══ DATA IN THIS EXERCISE ══

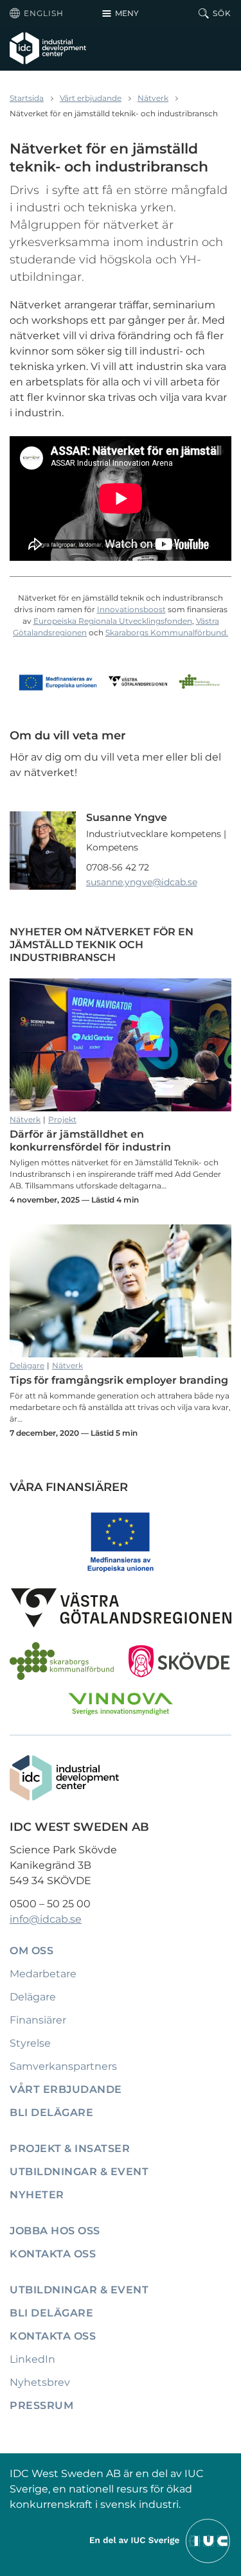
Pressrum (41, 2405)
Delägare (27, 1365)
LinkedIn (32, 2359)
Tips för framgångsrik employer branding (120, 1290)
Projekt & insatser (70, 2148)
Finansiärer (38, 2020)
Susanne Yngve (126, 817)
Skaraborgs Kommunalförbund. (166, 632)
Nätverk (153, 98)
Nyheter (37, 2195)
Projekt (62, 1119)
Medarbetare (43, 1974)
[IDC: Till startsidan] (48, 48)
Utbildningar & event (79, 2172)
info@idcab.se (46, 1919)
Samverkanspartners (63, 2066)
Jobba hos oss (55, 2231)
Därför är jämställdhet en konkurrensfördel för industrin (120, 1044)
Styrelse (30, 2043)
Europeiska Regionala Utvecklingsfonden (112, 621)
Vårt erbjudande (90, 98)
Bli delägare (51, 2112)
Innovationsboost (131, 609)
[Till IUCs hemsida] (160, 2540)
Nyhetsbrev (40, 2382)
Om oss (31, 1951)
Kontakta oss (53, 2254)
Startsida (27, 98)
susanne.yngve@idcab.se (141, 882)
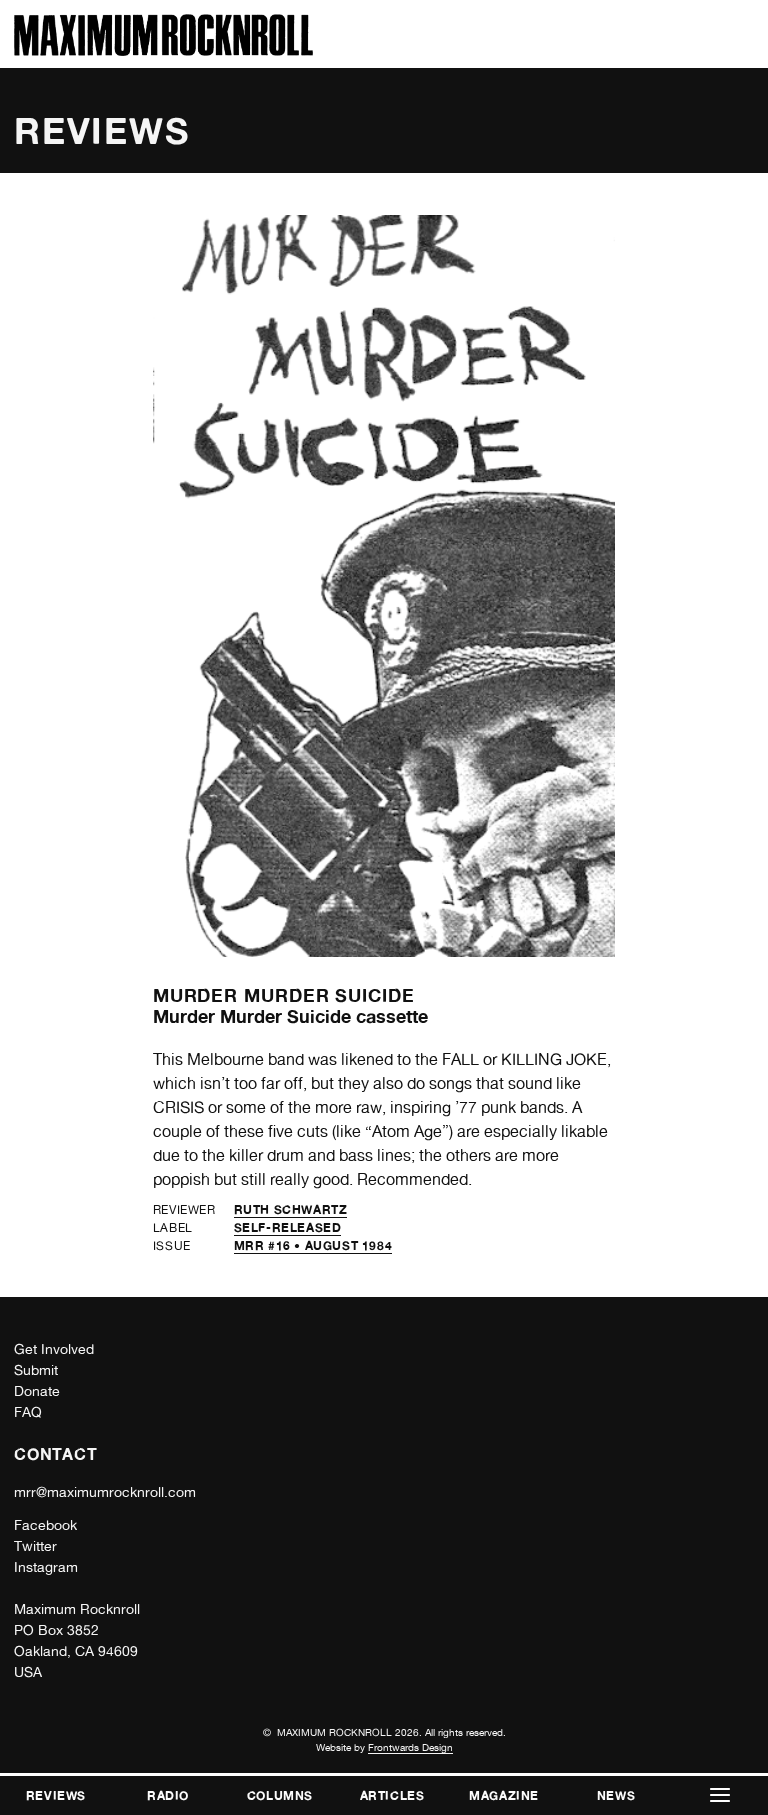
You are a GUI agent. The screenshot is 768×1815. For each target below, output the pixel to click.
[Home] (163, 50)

═══

■ THE PROBLEM:
Leaving the pictures aside, transcribe exactly the lines from the one containing "Startsida (27, 98)" to the final line of the entries above, both ends included.

■ WRITTEN ANSWER:
Startsida (27, 98)
susanne.yngve@idcab.se (141, 882)
You are a GUI agent. The screenshot is 768×1815. For each target below, output the pixel to click.
[Home] (163, 50)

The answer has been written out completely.